🤖 AI Summary
Existing methods struggle to discover semantically coherent geodesic paths connecting distant visual concepts in nonlinear latent spaces, resulting in concept blends that lack semantic consistency and meaningfulness. To address this, we propose the “Vibe Blending” task and introduce the Vibe Space—a learnable graph manifold built upon CLIP features—that explicitly models geodesic connections between cross-domain concepts driven by shared semantic attributes (“vibes”). Our approach integrates multimodal alignment, manifold optimization, and a cognitively inspired path-difficulty scoring mechanism. Crucially, it is the first to jointly embed human creativity assessments and large language model (LLM)-based reasoning into the generative evaluation framework. Experiments demonstrate that our method significantly outperforms state-of-the-art approaches in both creativity and semantic coherence of visual hybrids, validating the effectiveness and novelty of vibe-guided geometric semantic path modeling.
📝 Abstract
Creating new visual concepts often requires connecting distinct ideas through their most relevant shared attributes -- their vibe.

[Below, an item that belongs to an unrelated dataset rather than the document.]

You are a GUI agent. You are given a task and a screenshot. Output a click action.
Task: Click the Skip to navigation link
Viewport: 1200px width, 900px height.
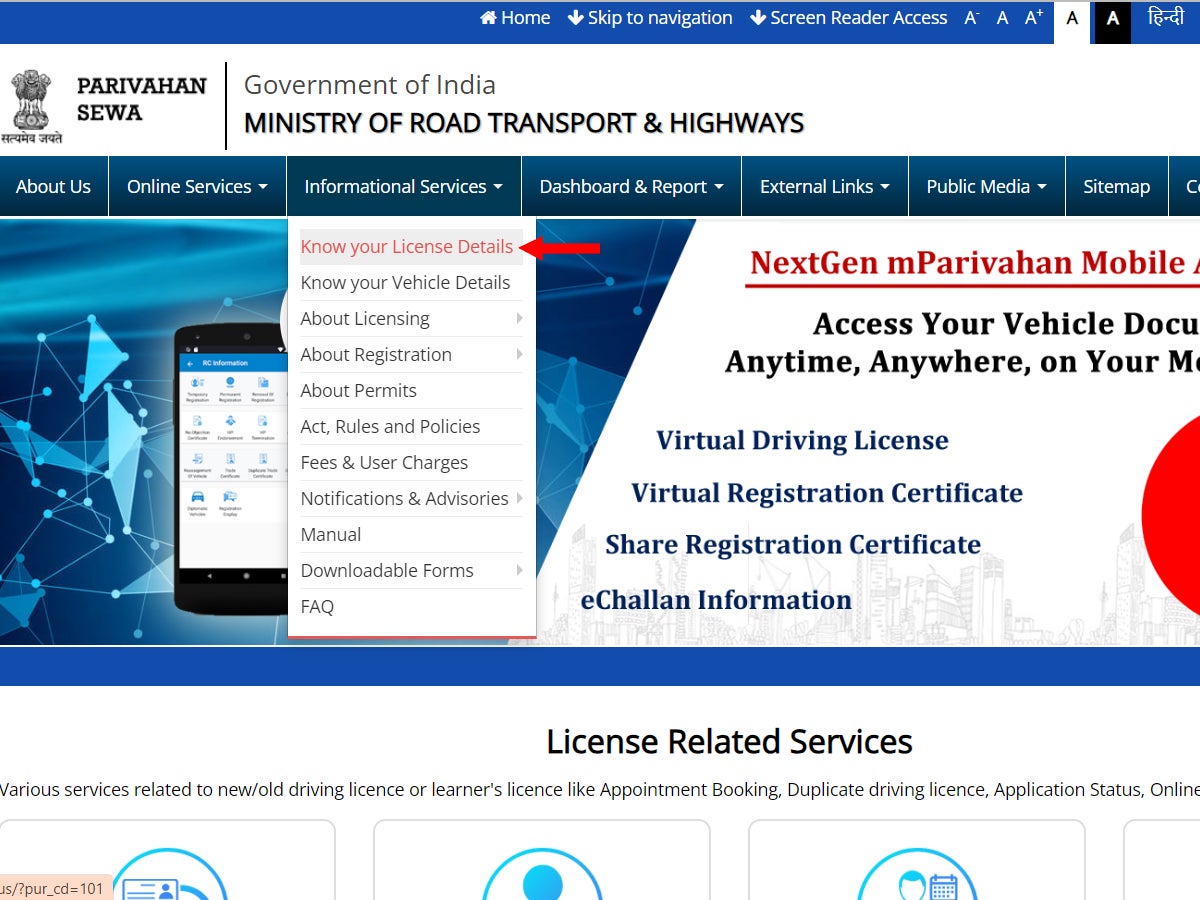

We introduce Vibe Blending, a novel task for generating coherent and meaningful hybrids that reveals these shared attributes between images. Achieving such blends is challenging for current methods, which struggle to identify and traverse nonlinear paths linking distant concepts in latent space. We propose Vibe Space, a hierarchical graph manifold that learns low-dimensional geodesics in feature spaces like CLIP, enabling smooth and semantically consistent transitions between concepts. To evaluate creative quality, we design a cognitively inspired framework combining human judgments, LLM reasoning, and a geometric path-based difficulty score. We find that Vibe Space produces blends that humans consistently rate as more creative and coherent than current methods.